I also used the “bing” sentiment lexicon to count the number of songs for each band that had a “negative”, “neutral” or “positive” overall sentiment. A song with “positive” overall sentiment was defined as a song with more positive words than negative. This was reversed in a song that had a “negative” overall sentiment. From these analyses, four out of six Bandori bands had more songs that were positive overall while Afterglow had an equal number of positive and negative songs. In contrast, RAS had more songs that are negative overall than positive songs.

These results indicate that RAS’ songs are less positive overall than songs from other bands. The limitation of the “bing” sentiment lexicon is that it is only able to distinguish “positive” and “negative” sentiments; it is unable to identify specific emotions contained within the lyrics. An alternative sentiment lexicon would need to be used to probe this result further.

NRC sentiment analysis

The “nrc” sentiment lexicon was conceived by Saif Mohammad and Peter Turney to group words into positive and negative sentiments and eight primary emotions: anger, anticipation, disgust, fear, joy, sadness, surprise and trust (Mohammad and Turney, 2010). The dictionary was built by crowdsourcing where people sorted the terms into a sentiment and one or more primary emotions. The NRC sentiment lexicon was used in my analysis to identify the predominant emotions contained within each band’s songs.
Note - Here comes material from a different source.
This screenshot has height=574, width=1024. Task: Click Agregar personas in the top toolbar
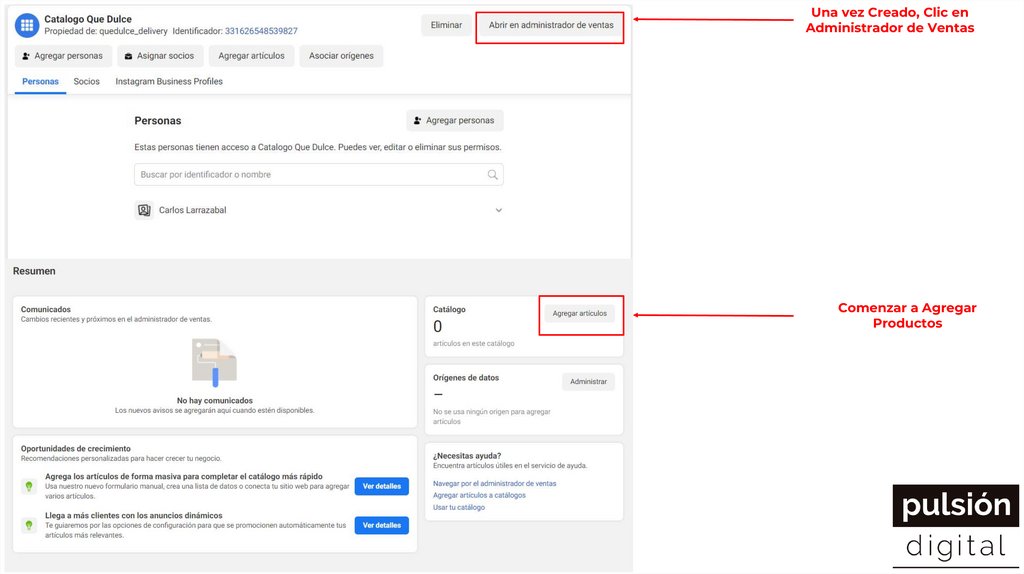(x=62, y=56)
The NRC sentiment analysis results are interesting. RAS’ songs tended to have a higher proportion of words that are associated with negative emotions, namely anger and fear. RAS’ songs also had a lower proportion of words associated with positive emotions such as joy and trust. Taken together, these results show that RAS’ songs are geared more towards negative emotions than positive ones which seem to conform to RAS’ themes of mistrust and rebellion.

How do sentiment analysis results relate to the overall themes of songs?

In the Bandori universe, Afterglow, RAS and Roselia are three rock bands that were formed under different circumstances. Afterglow was formed by a group of friends as a way to stay together while Roselia was formed with dreams of making it to the “Future World Festival”, a high-level rock music festival. In contrast to these two bands, RAS was formed as a rival band to Roselia with ambitions to beat them. The sentiment analysis results match the bands’ ambitions and themes which are reflected in the lyrics of their songs.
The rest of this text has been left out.